**TAREFA PROPOSTA 1**: Segundo o trecho apresentado, quais instituições enfrentam as maiores resistências à participação? Liste-as na ordem em que aparecem.
**TAREFA PROPOSTA 2**: Reproduza do trecho apresentado a parte que vai de "Os dados apontam" até "vir a fazê-lo.".

**TRECHO APRESENTADO**:
##########

Os dados apontam ainda que os partidos políticos; sindicatos, grêmios ou associações profissionais; e as organizações não governamentais, respectivamente, são as instituições que enfrentam as maiores resistências à participação. Um número relativamente alto de entrevistados afirmou que, apesar de nunca ter participado de grupos desportivos, culturais ou recreativos e de organizações não governamentais, pode vir a fazê-lo.
Mudanças de cenário e população estagnada
O município de Campos dos Goytacazes é o maior do Estado do Rio de Janeiro em extensão territorial e, apesar de os números preliminares do Censo 2022 serem menores do que as estimativas para 2021, ainda é o de maior população fora da região metropolitana. Segundo o IBGE, a população total do município em 2022 foi contada em 474.667, um acréscimo de apenas 10.936 (2,4%) sobre o número obtido no Censo de 2010.

##########

[Registros salvos]
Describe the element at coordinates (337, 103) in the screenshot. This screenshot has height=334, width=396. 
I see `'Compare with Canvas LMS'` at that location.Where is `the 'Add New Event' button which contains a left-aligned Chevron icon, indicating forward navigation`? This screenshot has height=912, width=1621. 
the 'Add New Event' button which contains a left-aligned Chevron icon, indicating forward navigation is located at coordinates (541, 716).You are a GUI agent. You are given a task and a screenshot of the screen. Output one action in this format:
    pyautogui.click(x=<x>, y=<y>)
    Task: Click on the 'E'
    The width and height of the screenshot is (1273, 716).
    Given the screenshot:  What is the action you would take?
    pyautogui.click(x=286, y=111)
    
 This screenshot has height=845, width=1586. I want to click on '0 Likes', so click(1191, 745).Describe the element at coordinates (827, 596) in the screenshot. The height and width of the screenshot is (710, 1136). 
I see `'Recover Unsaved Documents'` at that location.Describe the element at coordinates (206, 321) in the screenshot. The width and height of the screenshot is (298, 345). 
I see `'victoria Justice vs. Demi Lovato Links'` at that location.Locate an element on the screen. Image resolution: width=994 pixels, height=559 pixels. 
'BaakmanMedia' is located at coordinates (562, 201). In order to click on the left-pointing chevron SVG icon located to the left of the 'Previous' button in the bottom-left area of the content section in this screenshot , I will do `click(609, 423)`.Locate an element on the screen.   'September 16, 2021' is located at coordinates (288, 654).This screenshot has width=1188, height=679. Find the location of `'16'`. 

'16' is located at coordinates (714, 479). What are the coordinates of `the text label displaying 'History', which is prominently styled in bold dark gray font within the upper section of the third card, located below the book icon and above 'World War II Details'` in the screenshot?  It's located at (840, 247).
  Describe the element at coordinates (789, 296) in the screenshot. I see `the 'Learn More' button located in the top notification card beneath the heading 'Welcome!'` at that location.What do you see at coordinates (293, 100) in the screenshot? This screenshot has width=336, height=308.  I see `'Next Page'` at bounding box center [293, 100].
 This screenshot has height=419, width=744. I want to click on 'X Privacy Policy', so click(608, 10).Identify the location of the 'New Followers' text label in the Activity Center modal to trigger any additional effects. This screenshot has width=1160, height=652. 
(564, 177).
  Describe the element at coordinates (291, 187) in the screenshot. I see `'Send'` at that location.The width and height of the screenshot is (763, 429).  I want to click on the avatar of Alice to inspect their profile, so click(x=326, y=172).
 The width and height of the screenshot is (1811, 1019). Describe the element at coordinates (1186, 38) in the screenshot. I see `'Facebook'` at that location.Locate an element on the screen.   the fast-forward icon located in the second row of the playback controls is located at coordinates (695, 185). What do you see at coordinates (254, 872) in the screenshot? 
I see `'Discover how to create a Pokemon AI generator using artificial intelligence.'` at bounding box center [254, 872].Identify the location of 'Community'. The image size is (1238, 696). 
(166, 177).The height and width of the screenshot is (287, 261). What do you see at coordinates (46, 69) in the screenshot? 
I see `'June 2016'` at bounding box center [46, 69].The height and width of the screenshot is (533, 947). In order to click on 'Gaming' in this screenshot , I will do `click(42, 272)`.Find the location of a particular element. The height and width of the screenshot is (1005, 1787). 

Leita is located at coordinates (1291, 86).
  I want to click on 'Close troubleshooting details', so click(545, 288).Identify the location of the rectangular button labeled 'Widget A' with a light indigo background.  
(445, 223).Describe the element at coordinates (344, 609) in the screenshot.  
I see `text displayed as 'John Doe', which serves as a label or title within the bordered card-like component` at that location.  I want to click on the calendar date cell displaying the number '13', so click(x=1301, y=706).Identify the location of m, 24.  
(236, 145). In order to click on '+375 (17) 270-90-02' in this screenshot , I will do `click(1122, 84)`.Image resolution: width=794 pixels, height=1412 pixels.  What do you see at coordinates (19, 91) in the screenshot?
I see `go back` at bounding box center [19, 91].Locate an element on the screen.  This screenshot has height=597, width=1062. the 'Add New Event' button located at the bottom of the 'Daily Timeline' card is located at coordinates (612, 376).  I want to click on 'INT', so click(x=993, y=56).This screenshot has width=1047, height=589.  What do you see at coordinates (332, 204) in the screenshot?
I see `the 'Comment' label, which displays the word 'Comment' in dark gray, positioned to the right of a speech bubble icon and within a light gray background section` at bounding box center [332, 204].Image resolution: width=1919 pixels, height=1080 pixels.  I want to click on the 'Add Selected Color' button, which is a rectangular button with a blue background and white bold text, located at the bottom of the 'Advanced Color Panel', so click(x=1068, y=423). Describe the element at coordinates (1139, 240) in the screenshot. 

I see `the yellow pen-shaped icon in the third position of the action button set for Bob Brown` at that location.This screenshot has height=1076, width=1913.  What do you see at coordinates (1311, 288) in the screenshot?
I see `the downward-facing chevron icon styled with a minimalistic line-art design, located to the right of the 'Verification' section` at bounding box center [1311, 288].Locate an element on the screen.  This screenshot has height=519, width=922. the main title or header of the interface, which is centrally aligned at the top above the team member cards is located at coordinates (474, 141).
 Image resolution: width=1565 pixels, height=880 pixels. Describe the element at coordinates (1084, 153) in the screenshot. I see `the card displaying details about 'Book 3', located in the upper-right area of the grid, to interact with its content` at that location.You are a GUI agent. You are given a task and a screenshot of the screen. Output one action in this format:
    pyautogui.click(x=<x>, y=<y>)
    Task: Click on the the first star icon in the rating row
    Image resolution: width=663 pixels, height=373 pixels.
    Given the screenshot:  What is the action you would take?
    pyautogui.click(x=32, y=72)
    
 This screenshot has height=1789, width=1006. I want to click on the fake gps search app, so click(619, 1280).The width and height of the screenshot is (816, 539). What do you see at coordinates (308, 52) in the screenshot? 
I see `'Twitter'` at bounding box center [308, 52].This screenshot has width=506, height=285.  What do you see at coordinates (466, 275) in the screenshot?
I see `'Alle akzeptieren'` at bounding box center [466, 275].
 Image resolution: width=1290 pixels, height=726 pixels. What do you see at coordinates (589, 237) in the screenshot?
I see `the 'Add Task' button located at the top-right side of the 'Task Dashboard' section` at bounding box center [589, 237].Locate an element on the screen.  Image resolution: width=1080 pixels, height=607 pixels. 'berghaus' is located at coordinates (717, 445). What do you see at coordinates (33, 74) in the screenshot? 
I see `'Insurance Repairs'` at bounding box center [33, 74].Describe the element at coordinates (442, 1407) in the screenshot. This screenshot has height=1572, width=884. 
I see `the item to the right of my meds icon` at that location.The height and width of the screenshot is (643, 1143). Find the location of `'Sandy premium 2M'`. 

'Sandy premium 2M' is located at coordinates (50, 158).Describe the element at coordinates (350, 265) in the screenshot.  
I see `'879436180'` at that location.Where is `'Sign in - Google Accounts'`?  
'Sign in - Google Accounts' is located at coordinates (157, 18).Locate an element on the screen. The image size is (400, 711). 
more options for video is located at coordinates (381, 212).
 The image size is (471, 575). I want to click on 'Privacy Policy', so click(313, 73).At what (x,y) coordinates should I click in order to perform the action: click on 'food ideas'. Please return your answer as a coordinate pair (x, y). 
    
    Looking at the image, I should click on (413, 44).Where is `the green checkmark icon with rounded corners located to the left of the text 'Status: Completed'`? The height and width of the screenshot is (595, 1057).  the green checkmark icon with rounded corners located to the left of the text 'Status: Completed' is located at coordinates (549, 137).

##########

**RESPOSTA DA TAREFA 1**:
1. Partidos políticos
2. Sindicatos, grêmios ou associações profissionais
3. Organizações não governamentais

**RESPOSTA DA TAREFA 2**:
Os dados apontam ainda que os partidos políticos; sindicatos, grêmios ou associações profissionais; e as organizações não governamentais, respectivamente, são as instituições que enfrentam as maiores resistências à participação. Um número relativamente alto de entrevistados afirmou que, apesar de nunca ter participado de grupos desportivos, culturais ou recreativos e de organizações não governamentais, pode vir a fazê-lo.